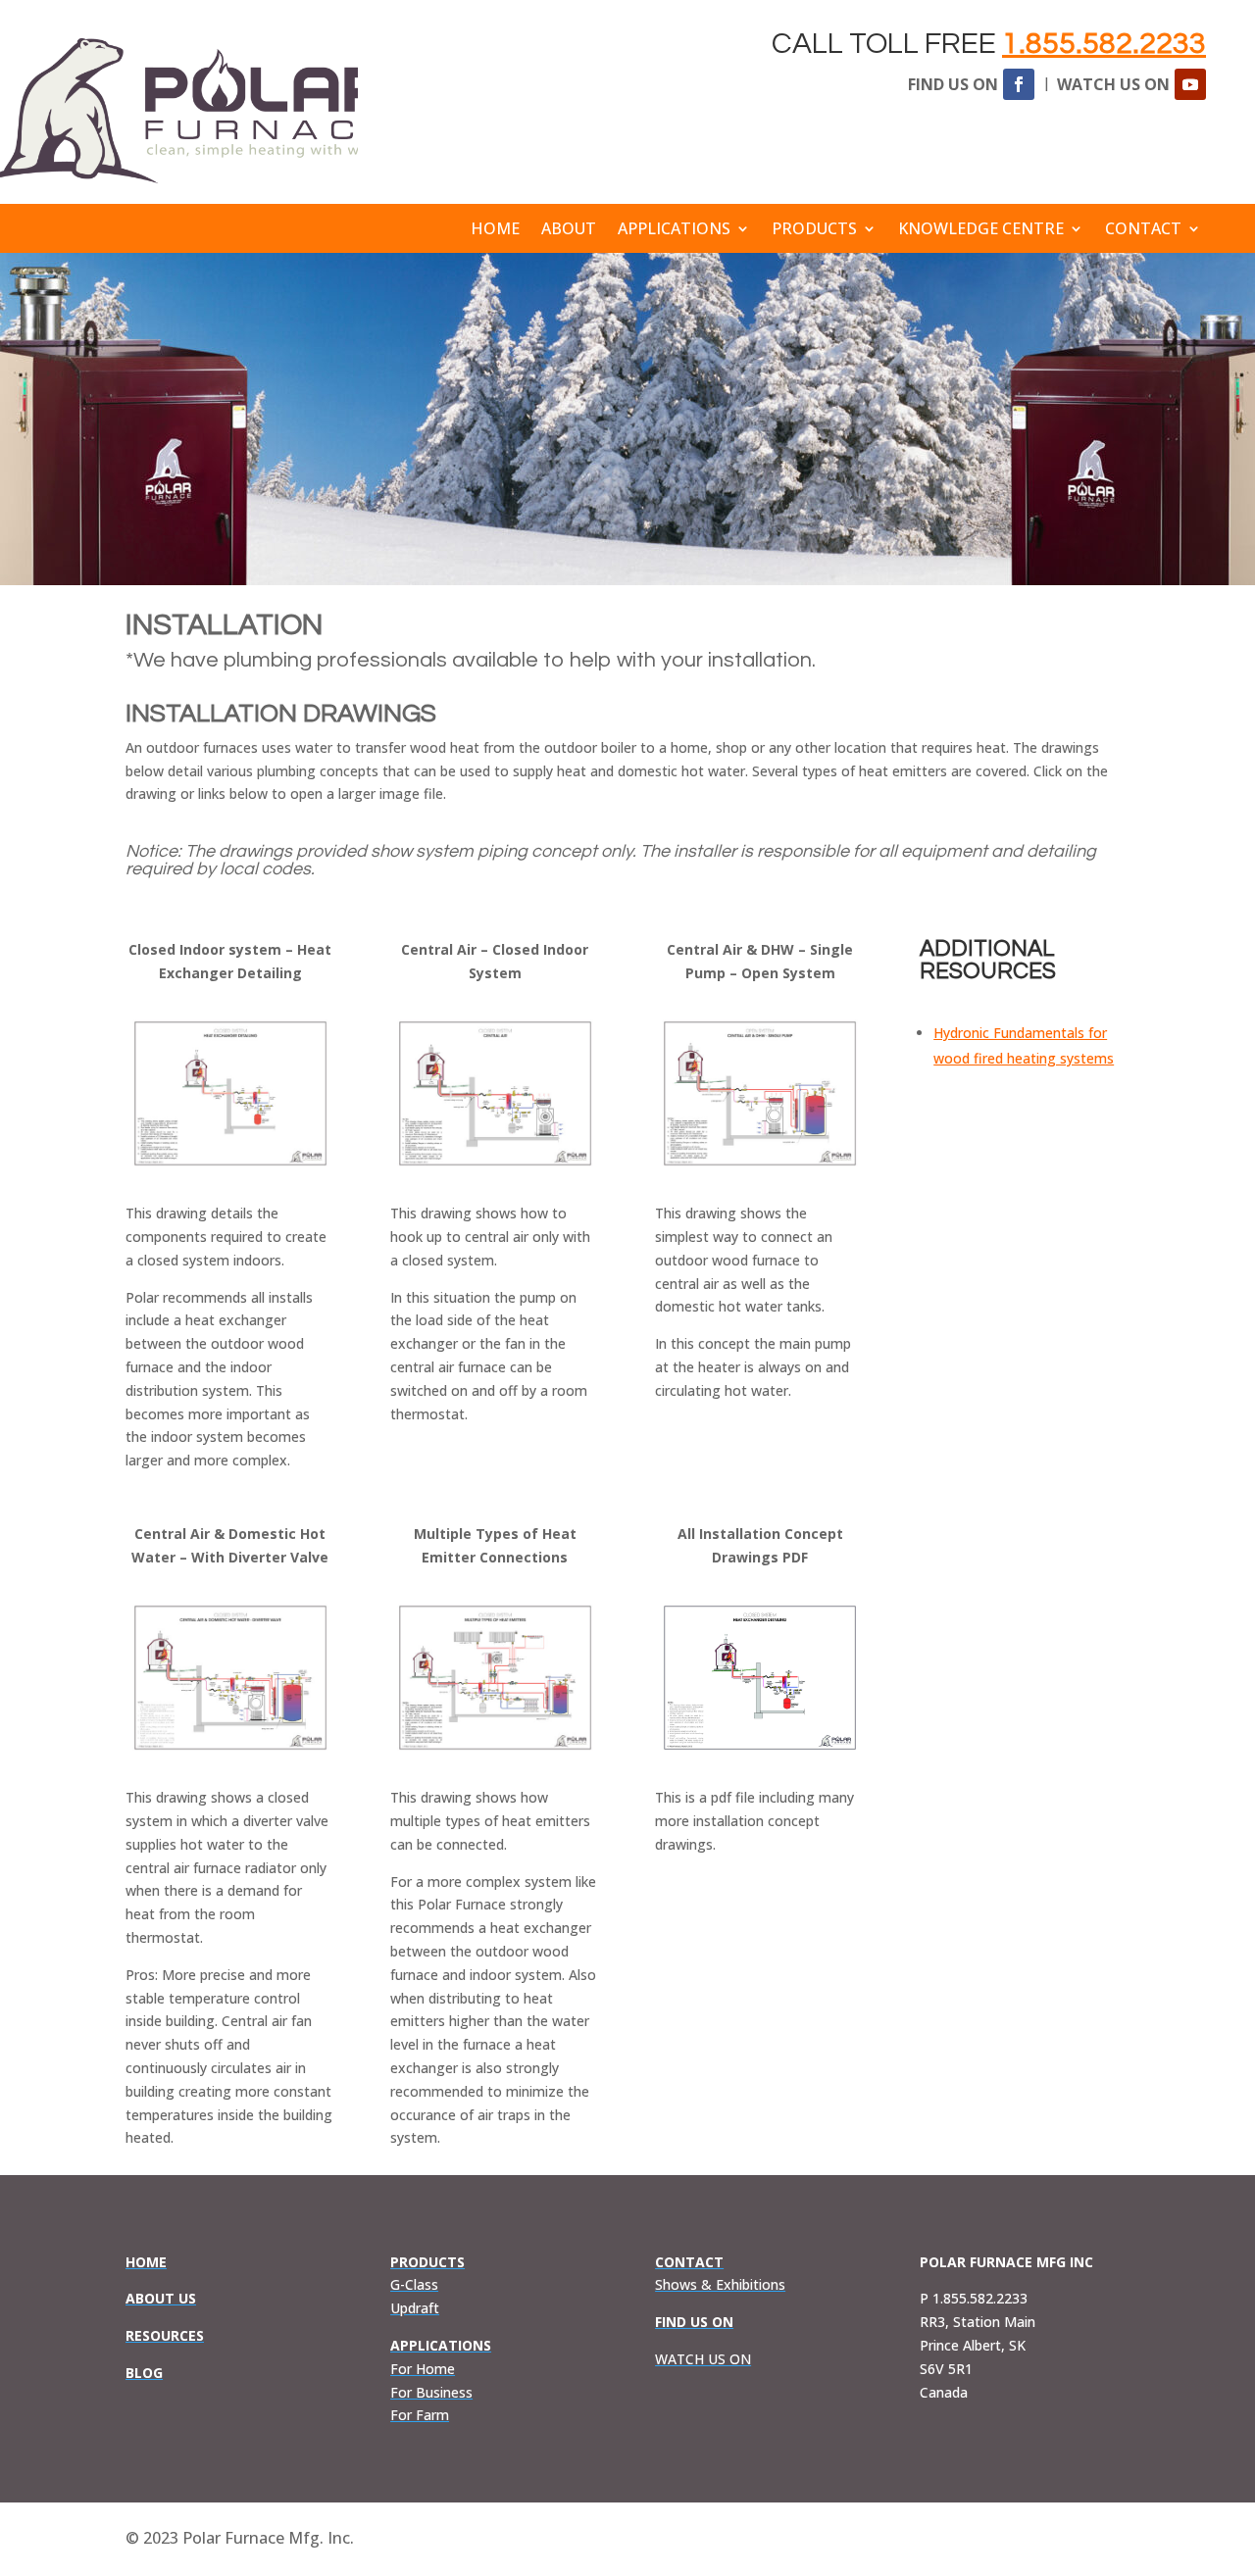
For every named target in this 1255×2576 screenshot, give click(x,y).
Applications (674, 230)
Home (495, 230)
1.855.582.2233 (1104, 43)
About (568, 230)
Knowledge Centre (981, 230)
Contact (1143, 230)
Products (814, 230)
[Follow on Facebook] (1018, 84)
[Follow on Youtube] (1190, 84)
* * *
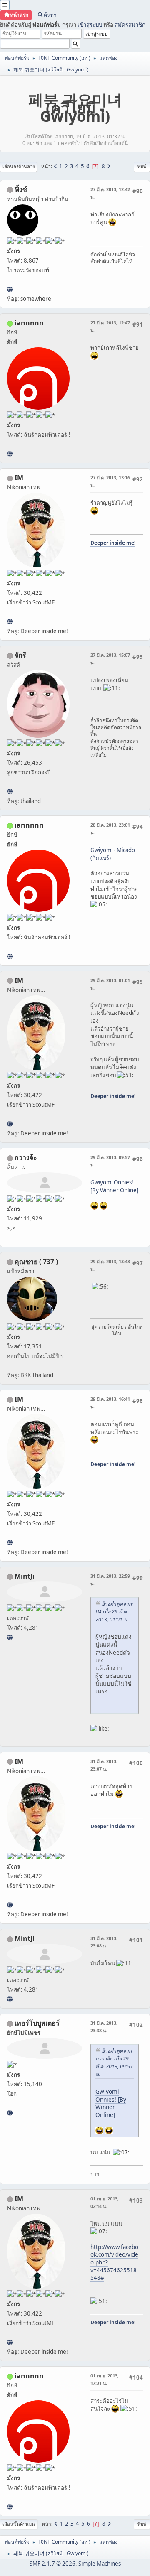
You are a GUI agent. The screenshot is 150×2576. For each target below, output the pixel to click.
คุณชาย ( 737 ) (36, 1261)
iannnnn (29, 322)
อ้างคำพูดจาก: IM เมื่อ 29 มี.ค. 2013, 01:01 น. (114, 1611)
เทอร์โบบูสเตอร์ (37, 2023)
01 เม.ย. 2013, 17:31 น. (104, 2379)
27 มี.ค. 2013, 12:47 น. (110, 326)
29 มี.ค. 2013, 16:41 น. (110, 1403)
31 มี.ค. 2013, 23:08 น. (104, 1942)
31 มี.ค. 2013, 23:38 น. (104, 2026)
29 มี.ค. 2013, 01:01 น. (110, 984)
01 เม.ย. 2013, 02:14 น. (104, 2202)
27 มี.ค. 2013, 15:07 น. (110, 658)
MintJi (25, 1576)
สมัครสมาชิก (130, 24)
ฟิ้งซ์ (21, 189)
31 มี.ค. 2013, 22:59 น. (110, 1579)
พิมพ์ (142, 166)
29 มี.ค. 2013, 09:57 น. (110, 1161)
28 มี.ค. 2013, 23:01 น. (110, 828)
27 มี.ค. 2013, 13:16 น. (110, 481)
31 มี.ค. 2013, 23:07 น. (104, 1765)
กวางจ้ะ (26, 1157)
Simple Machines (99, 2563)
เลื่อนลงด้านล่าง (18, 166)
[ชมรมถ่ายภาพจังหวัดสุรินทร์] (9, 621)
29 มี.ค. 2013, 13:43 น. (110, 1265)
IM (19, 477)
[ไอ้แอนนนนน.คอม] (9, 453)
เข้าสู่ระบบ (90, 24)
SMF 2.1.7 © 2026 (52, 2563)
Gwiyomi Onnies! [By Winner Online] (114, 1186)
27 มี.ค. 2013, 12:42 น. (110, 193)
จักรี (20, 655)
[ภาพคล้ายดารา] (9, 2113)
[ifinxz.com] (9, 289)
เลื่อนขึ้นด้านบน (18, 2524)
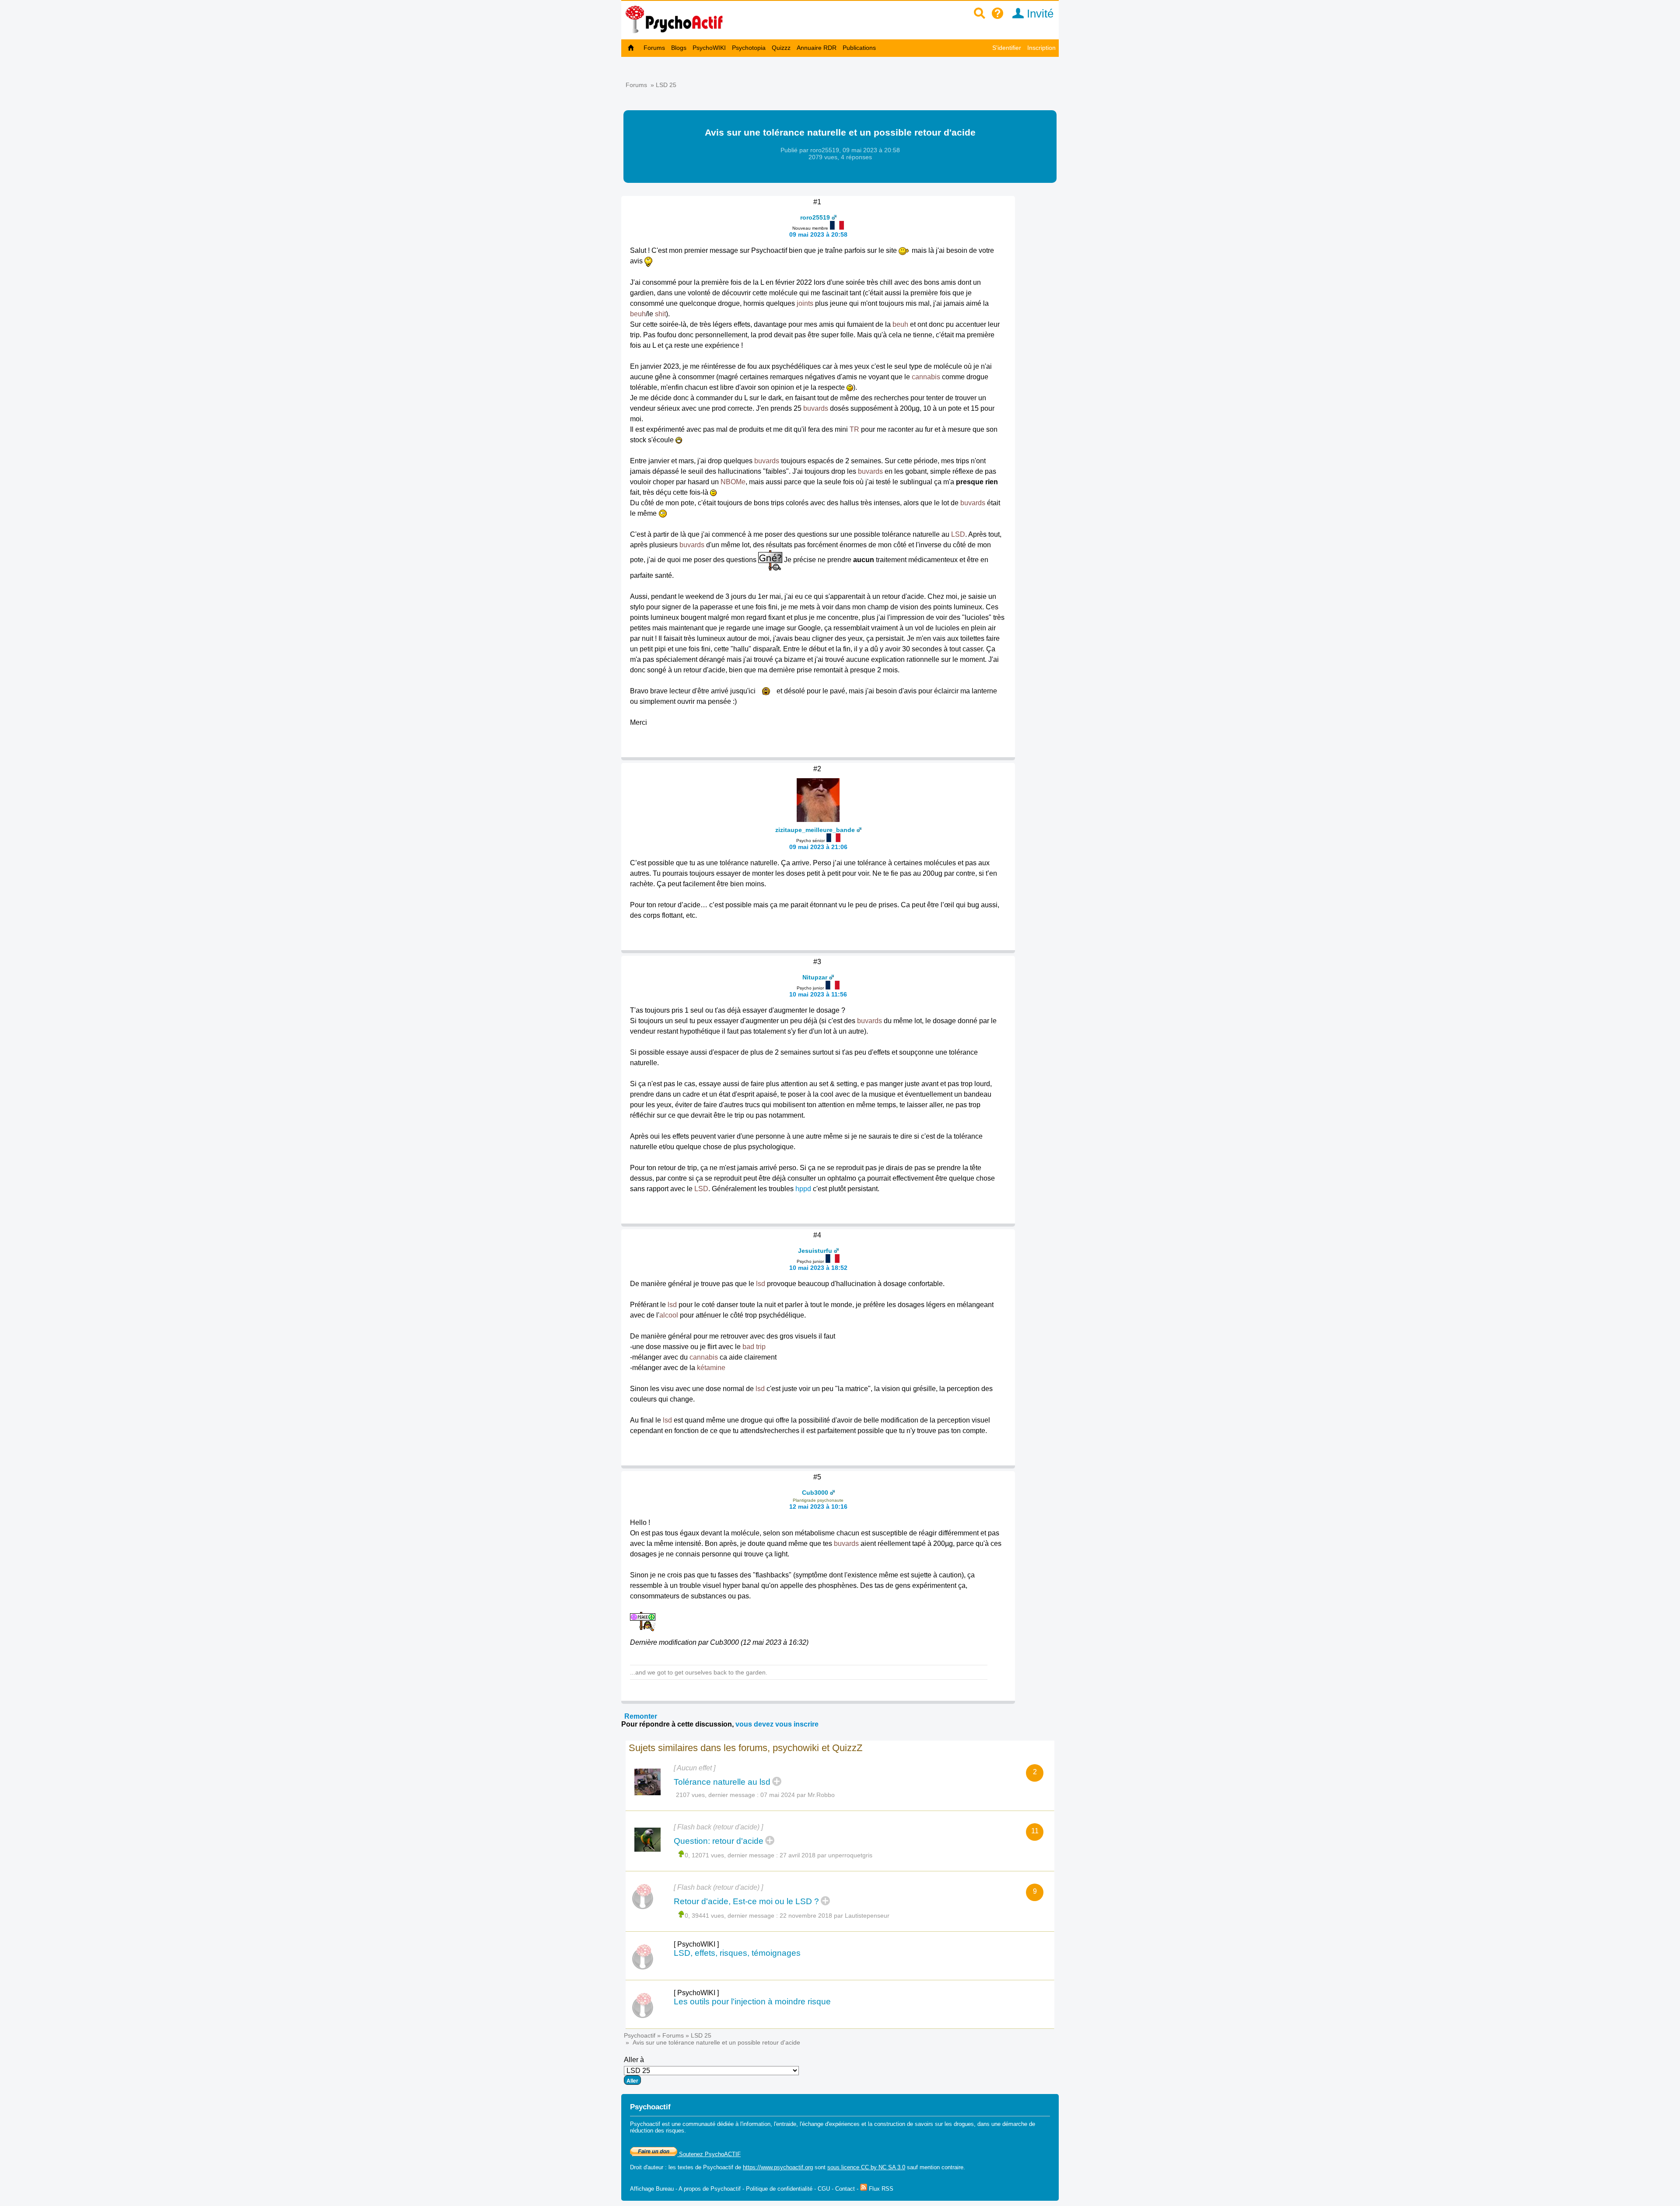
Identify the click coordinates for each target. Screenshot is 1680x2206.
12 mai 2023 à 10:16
* * *
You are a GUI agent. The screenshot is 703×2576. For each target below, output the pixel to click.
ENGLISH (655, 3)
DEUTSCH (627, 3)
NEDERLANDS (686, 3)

- [WORK TO BE COMPLETED]:
Reproduce exactly the lines of the records above from the one with "01 เม.ย. 2013, 02:14 น. (104, 2202)" to the one with "กวางจ้ะ (26, 1157)", both included, and leave out everything else.

- [TASK RESPONSE]:
01 เม.ย. 2013, 02:14 น. (104, 2202)
27 มี.ค. 2013, 15:07 น. (110, 658)
MintJi (25, 1576)
สมัครสมาชิก (130, 24)
ฟิ้งซ์ (21, 189)
31 มี.ค. 2013, 22:59 น. (110, 1579)
พิมพ์ (142, 166)
29 มี.ค. 2013, 09:57 น. (110, 1161)
28 มี.ค. 2013, 23:01 น. (110, 828)
27 มี.ค. 2013, 13:16 น. (110, 481)
31 มี.ค. 2013, 23:07 น. (104, 1765)
กวางจ้ะ (26, 1157)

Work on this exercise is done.